## Consigne écrite A
Transcrivez fidèlement le passage du texte donné qui commence aux mots « Publié le par » et s'arrête après les mots « quelque sorte, inappropriée. ».

## Texte donné

====================

Dire la musique: à la limite.

Publié le par Vincent Ferré (Source : Isabelle Soraru)

Journées d'étude

« Dire la musique : à la limite… »

Université Marc-Bloch, 22-24 novembre 2007

Une certaine hésitation, semble-t-il, précède tout propos portant sur la musique. Que nous cherchions à la nommer, à la transcrire, à la décrire, à la déchiffrer ou à en articuler une traduction, nous nous trouvons constamment et d'emblée confronté à une tâche qu'il n'est pas aisé de mener à bien, qui nous pousse à considérer que jamais nous ne dirons la musique telle qu'elle se présente à nous, mais toujours de manière différée et, en quelque sorte, inappropriée.
Ainsi, pour George Steiner, « le langage, au regard de la musique, “tripote”. Il recourt à la colle, à la ficelle ou aux clous rouillés qui sont plus ou moins à portée de main. » Cette tâche du langage ne se réduirait donc qu'à une traduction imparfaite, voire impossible, opérant au moyen d'outils divers et variés, comme s'il n'était toujours question que de rafistolage, de raccommodage ou d'à-peu-près — en somme, le mode d'un à la limite selon lequel on se contenterait de peu.

====================

## Entrées de pointage de mots et d'éléments
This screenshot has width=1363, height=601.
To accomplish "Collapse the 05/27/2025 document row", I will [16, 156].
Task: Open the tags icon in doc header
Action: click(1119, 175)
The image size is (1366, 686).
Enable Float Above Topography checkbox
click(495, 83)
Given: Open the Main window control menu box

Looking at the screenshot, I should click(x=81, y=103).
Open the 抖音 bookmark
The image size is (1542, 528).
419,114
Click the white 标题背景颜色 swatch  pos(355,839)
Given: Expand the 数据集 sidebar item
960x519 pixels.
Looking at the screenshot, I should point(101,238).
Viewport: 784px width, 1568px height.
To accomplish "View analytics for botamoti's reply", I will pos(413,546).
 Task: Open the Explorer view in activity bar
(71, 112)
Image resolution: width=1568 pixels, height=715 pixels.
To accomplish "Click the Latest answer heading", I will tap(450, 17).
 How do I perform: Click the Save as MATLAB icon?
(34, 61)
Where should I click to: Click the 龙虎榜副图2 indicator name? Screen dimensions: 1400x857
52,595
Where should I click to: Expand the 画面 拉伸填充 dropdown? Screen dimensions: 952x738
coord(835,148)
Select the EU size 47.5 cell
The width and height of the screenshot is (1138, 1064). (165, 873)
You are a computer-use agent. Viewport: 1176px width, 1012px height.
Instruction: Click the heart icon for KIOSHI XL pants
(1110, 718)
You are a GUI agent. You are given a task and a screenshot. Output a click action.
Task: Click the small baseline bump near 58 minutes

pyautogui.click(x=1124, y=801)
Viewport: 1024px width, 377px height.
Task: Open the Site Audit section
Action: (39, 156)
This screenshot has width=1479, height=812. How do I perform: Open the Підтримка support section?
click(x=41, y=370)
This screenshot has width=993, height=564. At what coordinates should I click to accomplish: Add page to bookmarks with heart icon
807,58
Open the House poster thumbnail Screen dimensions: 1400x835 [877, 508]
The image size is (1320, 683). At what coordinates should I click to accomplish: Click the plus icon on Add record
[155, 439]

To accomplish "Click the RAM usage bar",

====================

## Consigne écrite B
Dans les entrées, reprenez uniquement les lignes allant de celle qui contient « Task: Open the Explorer view in activity bar » jusqu'à celle qui contient « (1110, 718) », toutes deux comprises. Remplacez « icon » par « button » et laissez tout le reste inchangé.

## Réponse complète A
Publié le par Vincent Ferré (Source : Isabelle Soraru)

Journées d'étude

« Dire la musique : à la limite… »

Université Marc-Bloch, 22-24 novembre 2007

Une certaine hésitation, semble-t-il, précède tout propos portant sur la musique. Que nous cherchions à la nommer, à la transcrire, à la décrire, à la déchiffrer ou à en articuler une traduction, nous nous trouvons constamment et d'emblée confronté à une tâche qu'il n'est pas aisé de mener à bien, qui nous pousse à considérer que jamais nous ne dirons la musique telle qu'elle se présente à nous, mais toujours de manière différée et, en quelque sorte, inappropriée.

## Réponse complète B
 Task: Open the Explorer view in activity bar
(71, 112)
Image resolution: width=1568 pixels, height=715 pixels.
To accomplish "Click the Latest answer heading", I will tap(450, 17).
 How do I perform: Click the Save as MATLAB button?
(34, 61)
Where should I click to: Click the 龙虎榜副图2 indicator name? Screen dimensions: 1400x857
52,595
Where should I click to: Expand the 画面 拉伸填充 dropdown? Screen dimensions: 952x738
coord(835,148)
Select the EU size 47.5 cell
The width and height of the screenshot is (1138, 1064). (165, 873)
You are a computer-use agent. Viewport: 1176px width, 1012px height.
Instruction: Click the heart button for KIOSHI XL pants
(1110, 718)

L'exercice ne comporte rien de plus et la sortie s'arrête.